START Records supplied

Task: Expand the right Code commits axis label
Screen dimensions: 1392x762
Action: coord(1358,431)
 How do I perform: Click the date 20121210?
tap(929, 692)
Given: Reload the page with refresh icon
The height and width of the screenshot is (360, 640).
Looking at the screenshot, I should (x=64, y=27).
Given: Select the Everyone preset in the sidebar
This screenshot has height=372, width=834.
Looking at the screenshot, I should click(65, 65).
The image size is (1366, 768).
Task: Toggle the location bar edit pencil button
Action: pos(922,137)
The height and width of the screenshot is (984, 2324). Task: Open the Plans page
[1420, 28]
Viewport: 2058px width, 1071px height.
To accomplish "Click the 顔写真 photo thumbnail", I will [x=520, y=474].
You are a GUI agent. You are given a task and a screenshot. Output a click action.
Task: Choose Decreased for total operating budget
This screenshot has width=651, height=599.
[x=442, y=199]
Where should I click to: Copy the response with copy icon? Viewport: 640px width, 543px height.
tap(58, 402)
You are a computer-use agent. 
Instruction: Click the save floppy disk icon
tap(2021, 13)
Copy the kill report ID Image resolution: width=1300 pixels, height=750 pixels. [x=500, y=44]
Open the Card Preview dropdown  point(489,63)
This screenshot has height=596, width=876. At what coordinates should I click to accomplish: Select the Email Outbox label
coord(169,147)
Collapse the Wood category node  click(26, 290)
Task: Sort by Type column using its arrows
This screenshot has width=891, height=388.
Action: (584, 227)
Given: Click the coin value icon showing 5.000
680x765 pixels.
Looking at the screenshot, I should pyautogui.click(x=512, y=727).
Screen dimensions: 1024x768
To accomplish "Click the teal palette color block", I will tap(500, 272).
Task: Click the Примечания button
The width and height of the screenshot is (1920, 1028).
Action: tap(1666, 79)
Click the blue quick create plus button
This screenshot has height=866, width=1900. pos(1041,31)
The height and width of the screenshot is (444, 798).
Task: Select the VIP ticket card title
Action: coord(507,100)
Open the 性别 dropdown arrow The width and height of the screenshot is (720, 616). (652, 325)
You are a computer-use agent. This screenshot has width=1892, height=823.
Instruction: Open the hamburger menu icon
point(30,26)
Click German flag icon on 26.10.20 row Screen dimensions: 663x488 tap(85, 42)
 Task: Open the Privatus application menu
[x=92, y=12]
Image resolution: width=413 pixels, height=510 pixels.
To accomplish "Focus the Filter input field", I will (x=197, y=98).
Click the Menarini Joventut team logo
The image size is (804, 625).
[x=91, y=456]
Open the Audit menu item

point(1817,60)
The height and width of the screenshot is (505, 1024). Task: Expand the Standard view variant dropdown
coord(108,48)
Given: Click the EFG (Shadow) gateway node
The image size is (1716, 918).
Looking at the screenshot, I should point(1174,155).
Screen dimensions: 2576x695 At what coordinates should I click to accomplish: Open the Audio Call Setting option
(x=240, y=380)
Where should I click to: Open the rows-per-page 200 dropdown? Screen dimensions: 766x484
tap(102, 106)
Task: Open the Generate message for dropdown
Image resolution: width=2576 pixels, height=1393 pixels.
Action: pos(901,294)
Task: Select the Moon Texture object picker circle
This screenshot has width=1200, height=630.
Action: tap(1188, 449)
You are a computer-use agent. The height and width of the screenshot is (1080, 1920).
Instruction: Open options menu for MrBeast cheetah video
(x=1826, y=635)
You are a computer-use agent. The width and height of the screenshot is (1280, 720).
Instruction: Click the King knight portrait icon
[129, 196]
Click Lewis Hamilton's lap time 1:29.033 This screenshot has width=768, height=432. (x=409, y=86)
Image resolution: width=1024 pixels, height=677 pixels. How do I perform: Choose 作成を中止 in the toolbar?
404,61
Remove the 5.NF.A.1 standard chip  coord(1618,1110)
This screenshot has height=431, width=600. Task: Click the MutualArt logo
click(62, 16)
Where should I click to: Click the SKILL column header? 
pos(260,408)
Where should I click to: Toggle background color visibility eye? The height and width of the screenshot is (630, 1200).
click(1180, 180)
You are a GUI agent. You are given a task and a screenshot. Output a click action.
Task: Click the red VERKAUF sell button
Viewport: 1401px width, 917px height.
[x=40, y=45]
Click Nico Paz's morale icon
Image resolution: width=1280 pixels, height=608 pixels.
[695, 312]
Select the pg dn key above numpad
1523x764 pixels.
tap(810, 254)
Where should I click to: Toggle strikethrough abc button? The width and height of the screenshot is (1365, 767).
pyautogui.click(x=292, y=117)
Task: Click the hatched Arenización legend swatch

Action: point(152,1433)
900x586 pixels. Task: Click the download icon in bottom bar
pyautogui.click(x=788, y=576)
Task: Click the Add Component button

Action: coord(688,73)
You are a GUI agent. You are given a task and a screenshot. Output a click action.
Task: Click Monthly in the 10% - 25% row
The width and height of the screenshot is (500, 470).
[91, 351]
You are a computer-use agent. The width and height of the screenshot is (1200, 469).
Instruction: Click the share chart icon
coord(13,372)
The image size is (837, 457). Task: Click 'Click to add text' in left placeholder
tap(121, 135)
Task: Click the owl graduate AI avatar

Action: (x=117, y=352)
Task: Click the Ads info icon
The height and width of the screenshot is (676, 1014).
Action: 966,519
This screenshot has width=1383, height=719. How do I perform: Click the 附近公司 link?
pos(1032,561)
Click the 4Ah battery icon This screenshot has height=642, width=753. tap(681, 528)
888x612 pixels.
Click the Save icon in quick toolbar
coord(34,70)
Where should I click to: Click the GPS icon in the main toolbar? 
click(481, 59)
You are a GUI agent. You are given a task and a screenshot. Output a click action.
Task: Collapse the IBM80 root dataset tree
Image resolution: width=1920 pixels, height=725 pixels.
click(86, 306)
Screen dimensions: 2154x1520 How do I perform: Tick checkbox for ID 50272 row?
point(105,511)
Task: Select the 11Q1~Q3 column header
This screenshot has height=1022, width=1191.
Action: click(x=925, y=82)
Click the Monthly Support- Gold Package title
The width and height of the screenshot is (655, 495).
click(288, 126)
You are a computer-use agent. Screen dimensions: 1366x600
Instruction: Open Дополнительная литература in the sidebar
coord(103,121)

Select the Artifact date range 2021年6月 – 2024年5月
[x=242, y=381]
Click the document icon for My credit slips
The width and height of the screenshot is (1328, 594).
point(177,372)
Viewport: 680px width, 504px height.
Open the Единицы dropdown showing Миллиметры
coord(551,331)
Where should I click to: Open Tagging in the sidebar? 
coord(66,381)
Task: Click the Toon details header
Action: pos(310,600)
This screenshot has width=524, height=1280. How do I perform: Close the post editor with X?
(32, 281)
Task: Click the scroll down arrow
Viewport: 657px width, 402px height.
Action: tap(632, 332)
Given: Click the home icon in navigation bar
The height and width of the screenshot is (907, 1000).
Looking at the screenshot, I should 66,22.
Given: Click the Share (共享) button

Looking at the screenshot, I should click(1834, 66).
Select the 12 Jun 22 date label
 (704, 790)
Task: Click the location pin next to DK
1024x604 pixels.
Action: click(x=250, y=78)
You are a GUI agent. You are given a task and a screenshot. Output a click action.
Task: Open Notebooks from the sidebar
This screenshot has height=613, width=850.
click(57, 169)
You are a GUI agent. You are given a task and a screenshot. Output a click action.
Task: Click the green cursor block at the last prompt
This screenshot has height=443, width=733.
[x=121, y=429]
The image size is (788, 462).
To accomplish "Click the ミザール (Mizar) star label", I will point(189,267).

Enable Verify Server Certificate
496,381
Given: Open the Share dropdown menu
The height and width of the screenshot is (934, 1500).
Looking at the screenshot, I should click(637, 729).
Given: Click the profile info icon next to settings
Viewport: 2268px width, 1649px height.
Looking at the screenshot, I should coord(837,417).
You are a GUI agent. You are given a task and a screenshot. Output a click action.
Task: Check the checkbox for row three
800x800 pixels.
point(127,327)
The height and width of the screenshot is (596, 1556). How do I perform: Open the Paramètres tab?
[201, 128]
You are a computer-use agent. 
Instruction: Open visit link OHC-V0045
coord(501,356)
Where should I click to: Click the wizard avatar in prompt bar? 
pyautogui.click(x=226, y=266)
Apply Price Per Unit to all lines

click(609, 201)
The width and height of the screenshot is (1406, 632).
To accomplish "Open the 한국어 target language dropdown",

END Records supplied

Reproduce the data from its start through the line containing "Action: (584, 227)", inclusive, and switch every "Viewport" to "Display". Change nothing else.

Task: Expand the right Code commits axis label
Screen dimensions: 1392x762
Action: coord(1358,431)
 How do I perform: Click the date 20121210?
tap(929, 692)
Given: Reload the page with refresh icon
The height and width of the screenshot is (360, 640).
Looking at the screenshot, I should (x=64, y=27).
Given: Select the Everyone preset in the sidebar
This screenshot has height=372, width=834.
Looking at the screenshot, I should click(65, 65).
The image size is (1366, 768).
Task: Toggle the location bar edit pencil button
Action: pos(922,137)
The height and width of the screenshot is (984, 2324). Task: Open the Plans page
[1420, 28]
Display: 2058px width, 1071px height.
To accomplish "Click the 顔写真 photo thumbnail", I will [x=520, y=474].
You are a GUI agent. You are given a task and a screenshot. Output a click action.
Task: Choose Decreased for total operating budget
This screenshot has width=651, height=599.
[x=442, y=199]
Where should I click to: Copy the response with copy icon? Display: 640px width, 543px height.
tap(58, 402)
You are a computer-use agent. 
Instruction: Click the save floppy disk icon
tap(2021, 13)
Copy the kill report ID Image resolution: width=1300 pixels, height=750 pixels. [x=500, y=44]
Open the Card Preview dropdown  point(489,63)
This screenshot has height=596, width=876. At what coordinates should I click to accomplish: Select the Email Outbox label
coord(169,147)
Collapse the Wood category node  click(26, 290)
Task: Sort by Type column using its arrows
This screenshot has width=891, height=388.
Action: (584, 227)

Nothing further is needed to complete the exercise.